Remove HTML tags from a String Remove HTML tags from a String java java

Remove HTML tags from a String


Use a HTML parser instead of regex. This is dead simple with Jsoup.

public static String html2text(String html) {    return Jsoup.parse(html).text();}

Jsoup also supports removing HTML tags against a customizable whitelist, which is very useful if you want to allow only e.g. <b>, <i> and <u>.

See also:


If you're writing for Android you can do this...

android.text.HtmlCompat.fromHtml(instruction, HtmlCompat.FROM_HTML_MODE_LEGACY).toString()


If the user enters <b>hey!</b>, do you want to display <b>hey!</b> or hey!? If the first, escape less-thans, and html-encode ampersands (and optionally quotes) and you're fine. A modification to your code to implement the second option would be:

replaceAll("\\<[^>]*>","")

but you will run into issues if the user enters something malformed, like <bhey!</b>.

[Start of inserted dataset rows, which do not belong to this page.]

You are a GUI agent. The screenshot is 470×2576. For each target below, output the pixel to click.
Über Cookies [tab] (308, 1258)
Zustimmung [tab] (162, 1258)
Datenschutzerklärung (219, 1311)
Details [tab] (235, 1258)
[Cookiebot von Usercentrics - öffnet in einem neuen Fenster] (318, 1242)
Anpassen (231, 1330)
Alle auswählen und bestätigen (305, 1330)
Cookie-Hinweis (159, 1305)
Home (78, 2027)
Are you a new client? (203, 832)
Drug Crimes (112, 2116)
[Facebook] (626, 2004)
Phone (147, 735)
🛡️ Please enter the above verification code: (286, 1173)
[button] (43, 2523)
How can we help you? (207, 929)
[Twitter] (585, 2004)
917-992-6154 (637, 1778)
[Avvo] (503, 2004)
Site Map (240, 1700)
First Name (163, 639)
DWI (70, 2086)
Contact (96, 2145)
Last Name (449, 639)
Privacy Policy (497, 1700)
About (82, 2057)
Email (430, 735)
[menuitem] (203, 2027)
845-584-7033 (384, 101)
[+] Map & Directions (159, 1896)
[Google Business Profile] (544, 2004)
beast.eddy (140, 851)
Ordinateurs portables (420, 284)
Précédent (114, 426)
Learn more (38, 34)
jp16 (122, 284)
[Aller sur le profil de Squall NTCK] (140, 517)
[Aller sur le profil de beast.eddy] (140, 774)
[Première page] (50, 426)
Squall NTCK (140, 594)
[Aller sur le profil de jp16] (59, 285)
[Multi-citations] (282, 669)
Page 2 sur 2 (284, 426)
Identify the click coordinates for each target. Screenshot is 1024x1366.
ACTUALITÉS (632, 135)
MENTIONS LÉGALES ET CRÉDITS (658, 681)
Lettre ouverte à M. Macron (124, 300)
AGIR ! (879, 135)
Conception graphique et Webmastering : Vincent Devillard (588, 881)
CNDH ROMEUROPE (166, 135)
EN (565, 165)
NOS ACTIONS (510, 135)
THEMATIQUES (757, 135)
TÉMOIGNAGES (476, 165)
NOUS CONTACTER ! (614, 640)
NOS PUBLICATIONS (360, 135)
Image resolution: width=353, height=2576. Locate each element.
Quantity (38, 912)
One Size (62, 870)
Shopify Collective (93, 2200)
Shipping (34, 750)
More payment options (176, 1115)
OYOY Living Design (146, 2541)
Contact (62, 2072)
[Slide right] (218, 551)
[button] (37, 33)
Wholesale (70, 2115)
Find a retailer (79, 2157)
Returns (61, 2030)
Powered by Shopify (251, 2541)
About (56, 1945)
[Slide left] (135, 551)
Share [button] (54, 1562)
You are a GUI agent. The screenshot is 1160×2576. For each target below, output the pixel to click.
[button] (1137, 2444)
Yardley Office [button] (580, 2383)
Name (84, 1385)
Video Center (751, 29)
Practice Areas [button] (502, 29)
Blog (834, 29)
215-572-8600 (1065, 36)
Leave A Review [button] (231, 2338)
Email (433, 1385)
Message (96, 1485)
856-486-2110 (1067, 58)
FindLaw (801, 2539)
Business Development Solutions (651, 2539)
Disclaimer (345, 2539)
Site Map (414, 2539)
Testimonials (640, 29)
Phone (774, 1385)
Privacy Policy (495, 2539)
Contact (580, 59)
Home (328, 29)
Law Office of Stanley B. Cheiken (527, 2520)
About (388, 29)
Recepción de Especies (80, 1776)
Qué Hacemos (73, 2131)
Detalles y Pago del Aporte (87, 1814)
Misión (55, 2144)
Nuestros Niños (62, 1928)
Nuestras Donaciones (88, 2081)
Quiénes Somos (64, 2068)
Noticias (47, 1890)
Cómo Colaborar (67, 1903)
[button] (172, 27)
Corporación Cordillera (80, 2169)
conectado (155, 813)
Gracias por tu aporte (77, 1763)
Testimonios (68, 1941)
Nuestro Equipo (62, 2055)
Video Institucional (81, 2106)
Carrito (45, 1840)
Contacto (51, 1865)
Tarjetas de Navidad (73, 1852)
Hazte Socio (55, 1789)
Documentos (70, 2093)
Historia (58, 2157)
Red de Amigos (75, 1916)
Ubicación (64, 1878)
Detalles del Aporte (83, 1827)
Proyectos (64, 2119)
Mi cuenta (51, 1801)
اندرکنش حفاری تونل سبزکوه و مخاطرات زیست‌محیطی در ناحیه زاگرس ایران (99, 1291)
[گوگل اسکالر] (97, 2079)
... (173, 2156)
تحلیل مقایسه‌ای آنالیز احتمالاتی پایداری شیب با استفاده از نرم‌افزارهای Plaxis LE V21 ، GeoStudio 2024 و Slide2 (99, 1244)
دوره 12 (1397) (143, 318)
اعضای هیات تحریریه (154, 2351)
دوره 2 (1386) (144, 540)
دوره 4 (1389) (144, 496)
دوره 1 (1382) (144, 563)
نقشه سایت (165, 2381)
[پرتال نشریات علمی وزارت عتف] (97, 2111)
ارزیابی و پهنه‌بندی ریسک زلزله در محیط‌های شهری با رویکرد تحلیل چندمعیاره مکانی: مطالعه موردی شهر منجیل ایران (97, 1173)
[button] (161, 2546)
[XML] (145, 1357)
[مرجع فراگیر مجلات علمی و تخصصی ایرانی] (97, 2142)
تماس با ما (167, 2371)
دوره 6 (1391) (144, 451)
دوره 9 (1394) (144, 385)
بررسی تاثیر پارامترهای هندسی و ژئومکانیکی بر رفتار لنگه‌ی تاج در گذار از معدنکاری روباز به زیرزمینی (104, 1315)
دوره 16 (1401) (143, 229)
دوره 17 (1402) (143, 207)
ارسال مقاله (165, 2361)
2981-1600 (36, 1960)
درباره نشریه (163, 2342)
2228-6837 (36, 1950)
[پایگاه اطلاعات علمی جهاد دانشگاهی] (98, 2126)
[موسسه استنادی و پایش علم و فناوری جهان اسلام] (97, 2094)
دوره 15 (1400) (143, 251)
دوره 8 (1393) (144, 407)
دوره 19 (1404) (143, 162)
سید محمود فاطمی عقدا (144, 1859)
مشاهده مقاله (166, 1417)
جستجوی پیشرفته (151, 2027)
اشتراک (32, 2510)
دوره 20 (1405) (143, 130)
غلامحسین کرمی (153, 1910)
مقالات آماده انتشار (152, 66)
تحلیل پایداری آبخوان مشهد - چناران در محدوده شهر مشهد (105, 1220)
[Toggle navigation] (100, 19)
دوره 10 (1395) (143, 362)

You can also check out JTidy which will parse "dirty" html input, and should give you a way to remove the tags, keeping the text.

The problem with trying to strip html is that browsers have very lenient parsers, more lenient than any library you can find will, so even if you do your best to strip all tags (using the replace method above, a DOM library, or JTidy), you will still need to make sure to encode any remaining HTML special characters to keep your output safe.